Anyhow. We're circling around around to the same points and using the data to suit our own needs and arguing over a figure that doesn't really mean anything(number of transactions) since it can easily be inflated and because we can both use it to show our own views. At least we're not discussing my wallet accounts or coinbase accounts.
I'll ask again. Do you know many merchants who are seeing strong and consistent sales in bitcoins? What are they? Do they specialize in bitcoin related products?
The growth can be seen even if you remove outlier months (especially the bubble months Mar-May 2013.)
Even if you assume BitPay is lying by reporting peak days, it would still likely imply growth: higher peaks likely correlate with higher average volume.
When I say it does not matter whether today they are at 500k or 1M or 2M, I mean it does not matter because they were at 160k in March 2013, so any number above that demonstrates a growth.
CheapAir.com and Overstock recently said they see consistent sales: http://www.coindesk.com/cheapair-tops-1-5-million-in-total-b... Also Amagi Metals has always reported very consistent and growing Bitcoin sales. These are a few that come to mind right now.
CheapAir.com is releasing their first figures so there is no way to say if they are consistent growing or shrinking other than him saying expedia hasn't lead to shrinking sales.

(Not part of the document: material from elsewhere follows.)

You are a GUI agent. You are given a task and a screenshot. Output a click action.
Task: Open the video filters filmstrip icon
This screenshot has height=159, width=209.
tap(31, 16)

Overstock has definitely not said they have seen consistent sales. Their sales have been shrinking since they started.
Jan 10 - 130K[1]
Jan 11-29 - $26K/day average [1] (600,000-130,000)/18
Next 36 days to March 4th they do $400K [2] - $11K/day average
Next 83 days to May 27th they do $600K [3] - $7200/day average
Amagi Metals reported very strong growth up last year. Literally reporting every milestone they hit($50K, $175k, $220k, $750k) then in April of last year they just stopped. Then a year later after someone else reports selling $10m worth of stuff they suddenly appear again saying "Oh ya we passed $10m already".
Please keep coming up with them though. It would be good to see some winners. The only one I've seen so far is a bar in Florida that hosts weekly bitcoin meetups.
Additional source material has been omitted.